Abstract:
The importance of data has risen in the past decade due the evolvement of technological innovation for
user needs. Large scale of real time, rapid changing datasets are being created due to an exceptional evolution of communication networks, social networks and internet of things. The above statement shows
network analysis has become popular and important where this lead to creation of various specialized
graph systems for network analysis. This paved way for many data-parallel frameworks to incorporate
them. However, use of relational databases for network analysis is ignored though most data is still
collected and managed in relational databases.
This situation of ignoring relational databases raises a question whether relational databases have
limitation for network analytics. The relational model is inefficient for network analysis where it will take
many expensive joins to do a computation. SQL query language also doesn’t support network analysis
operations but relational databases comes with great features, such as integrity constraints, fault tolerance,
query optimization and secure transaction and so on.
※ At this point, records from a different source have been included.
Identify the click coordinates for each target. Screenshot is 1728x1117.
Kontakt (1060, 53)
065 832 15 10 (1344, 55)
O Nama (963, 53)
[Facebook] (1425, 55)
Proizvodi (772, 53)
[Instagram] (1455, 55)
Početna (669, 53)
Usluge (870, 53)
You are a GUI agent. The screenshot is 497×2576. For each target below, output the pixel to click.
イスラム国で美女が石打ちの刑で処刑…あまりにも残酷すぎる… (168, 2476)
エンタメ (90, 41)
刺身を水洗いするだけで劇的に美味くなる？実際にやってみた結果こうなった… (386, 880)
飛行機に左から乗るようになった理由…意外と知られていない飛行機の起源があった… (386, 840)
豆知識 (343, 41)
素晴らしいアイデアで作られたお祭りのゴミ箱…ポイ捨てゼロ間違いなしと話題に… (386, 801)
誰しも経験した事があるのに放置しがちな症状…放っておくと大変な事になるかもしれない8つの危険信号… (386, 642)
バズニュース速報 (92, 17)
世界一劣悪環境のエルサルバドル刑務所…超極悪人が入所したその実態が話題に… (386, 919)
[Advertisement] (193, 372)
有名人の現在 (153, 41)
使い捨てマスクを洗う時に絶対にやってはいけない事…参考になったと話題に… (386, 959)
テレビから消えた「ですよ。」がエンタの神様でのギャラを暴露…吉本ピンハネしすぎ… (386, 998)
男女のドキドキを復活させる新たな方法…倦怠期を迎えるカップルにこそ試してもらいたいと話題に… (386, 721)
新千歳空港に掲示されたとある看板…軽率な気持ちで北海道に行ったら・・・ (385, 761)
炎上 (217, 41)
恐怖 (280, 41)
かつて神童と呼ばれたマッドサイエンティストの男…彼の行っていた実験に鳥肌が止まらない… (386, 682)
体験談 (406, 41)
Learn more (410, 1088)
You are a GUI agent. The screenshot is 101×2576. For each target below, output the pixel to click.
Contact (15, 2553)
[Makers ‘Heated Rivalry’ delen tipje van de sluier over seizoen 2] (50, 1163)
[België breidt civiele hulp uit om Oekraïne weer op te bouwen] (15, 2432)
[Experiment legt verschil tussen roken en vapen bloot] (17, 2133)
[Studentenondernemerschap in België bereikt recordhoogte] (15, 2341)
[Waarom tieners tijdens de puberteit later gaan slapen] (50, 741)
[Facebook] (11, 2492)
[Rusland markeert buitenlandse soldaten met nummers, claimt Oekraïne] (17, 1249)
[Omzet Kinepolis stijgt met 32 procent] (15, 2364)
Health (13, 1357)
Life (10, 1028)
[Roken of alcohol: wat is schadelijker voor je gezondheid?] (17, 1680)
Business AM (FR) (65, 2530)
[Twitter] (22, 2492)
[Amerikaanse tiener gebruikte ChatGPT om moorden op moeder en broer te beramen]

This thesis presents an integrated framework for network analytics that consist of a data model that extends
support for relational databases with network analytics. This also presents a query language to manipulate
data for relational and network analytics or a combination of them. Along with that, this integrated
framework also adds a query engine that is built on top of relational database (PostgreSQL) to process queries created with the query language. The testing results prove that query engine and model introduced were able to achieve equivalent or better performance in almost all scenarios.